Activity:
Below are some records. Say in a single number how many of their lines include the word "computer".
====== Source material
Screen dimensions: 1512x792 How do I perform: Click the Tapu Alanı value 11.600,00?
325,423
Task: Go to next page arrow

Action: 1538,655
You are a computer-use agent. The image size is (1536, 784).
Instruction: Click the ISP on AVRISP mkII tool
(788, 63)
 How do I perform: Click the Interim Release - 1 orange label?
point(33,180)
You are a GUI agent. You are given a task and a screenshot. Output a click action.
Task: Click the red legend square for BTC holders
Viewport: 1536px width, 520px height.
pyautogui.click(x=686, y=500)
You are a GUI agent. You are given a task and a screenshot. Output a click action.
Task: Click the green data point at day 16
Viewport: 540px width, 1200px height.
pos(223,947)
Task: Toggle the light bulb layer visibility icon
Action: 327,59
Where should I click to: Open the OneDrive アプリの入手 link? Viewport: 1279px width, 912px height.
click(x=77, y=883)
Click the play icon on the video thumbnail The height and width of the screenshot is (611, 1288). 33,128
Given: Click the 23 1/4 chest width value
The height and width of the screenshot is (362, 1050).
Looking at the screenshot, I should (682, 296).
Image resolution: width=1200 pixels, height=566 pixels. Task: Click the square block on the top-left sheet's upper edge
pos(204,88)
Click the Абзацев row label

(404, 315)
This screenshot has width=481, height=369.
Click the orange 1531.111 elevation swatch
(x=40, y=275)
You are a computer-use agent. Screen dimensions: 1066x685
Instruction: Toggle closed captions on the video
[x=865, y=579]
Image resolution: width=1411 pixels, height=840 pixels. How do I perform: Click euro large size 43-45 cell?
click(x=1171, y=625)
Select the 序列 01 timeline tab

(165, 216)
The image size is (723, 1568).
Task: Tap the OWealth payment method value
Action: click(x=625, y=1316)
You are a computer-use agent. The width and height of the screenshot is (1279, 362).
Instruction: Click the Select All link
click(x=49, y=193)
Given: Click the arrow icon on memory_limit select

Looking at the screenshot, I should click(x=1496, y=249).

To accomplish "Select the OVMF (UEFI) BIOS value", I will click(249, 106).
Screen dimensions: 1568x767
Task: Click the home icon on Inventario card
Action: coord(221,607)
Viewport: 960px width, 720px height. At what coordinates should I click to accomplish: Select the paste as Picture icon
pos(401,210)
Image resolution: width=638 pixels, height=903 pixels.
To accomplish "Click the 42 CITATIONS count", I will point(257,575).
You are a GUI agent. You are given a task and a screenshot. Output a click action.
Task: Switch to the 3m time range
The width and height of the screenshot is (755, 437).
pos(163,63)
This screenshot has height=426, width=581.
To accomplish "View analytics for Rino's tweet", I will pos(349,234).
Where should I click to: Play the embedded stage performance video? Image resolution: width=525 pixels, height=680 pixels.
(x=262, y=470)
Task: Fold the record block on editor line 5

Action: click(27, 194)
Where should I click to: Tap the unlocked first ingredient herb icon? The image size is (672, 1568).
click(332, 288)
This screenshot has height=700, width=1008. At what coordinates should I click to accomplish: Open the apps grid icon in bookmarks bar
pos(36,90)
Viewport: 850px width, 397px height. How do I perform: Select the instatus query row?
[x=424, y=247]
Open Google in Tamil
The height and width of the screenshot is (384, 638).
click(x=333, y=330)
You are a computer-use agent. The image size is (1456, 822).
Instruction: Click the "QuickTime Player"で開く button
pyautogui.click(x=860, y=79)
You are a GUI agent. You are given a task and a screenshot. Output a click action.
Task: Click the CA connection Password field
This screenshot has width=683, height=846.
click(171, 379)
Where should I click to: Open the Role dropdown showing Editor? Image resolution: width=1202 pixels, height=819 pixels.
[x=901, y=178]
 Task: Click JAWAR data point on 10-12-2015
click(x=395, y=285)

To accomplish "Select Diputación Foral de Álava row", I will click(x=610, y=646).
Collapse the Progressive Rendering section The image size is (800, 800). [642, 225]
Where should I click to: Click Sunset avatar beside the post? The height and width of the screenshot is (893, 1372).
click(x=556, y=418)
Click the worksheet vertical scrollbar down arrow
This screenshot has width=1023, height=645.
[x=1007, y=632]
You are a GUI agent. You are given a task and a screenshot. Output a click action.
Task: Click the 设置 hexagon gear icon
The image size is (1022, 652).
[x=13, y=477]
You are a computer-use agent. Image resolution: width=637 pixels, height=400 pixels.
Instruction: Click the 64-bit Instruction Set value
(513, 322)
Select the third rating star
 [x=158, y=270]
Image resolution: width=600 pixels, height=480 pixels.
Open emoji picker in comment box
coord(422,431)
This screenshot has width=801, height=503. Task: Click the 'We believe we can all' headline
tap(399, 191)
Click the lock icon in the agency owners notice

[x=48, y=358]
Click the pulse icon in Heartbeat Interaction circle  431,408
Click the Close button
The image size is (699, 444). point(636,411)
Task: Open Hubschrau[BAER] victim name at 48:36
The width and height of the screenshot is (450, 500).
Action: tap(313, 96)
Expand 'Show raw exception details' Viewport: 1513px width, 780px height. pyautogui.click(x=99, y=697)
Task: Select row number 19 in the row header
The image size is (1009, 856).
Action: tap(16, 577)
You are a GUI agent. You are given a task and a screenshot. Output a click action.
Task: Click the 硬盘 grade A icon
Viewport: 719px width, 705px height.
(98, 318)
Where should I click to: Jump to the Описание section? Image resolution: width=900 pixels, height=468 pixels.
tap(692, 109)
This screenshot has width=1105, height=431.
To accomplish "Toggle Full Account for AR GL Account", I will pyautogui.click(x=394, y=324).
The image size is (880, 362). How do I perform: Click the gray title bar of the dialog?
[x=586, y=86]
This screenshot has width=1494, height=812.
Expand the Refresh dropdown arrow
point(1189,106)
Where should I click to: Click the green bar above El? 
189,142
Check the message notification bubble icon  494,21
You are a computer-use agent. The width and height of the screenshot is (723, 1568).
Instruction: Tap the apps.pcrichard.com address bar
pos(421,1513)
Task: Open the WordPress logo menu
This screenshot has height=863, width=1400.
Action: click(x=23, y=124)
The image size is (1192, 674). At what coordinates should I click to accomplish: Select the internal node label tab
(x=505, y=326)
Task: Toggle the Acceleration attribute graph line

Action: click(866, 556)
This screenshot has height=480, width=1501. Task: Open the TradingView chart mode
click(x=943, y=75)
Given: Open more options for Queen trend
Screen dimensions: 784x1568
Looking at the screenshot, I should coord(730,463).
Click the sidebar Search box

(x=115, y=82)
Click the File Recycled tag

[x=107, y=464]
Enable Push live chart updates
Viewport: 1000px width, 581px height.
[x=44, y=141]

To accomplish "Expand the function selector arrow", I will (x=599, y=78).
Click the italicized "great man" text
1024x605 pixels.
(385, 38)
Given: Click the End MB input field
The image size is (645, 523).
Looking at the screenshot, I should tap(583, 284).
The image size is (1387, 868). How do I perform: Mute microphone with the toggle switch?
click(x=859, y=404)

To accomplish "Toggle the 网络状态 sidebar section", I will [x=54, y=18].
============
Result:
6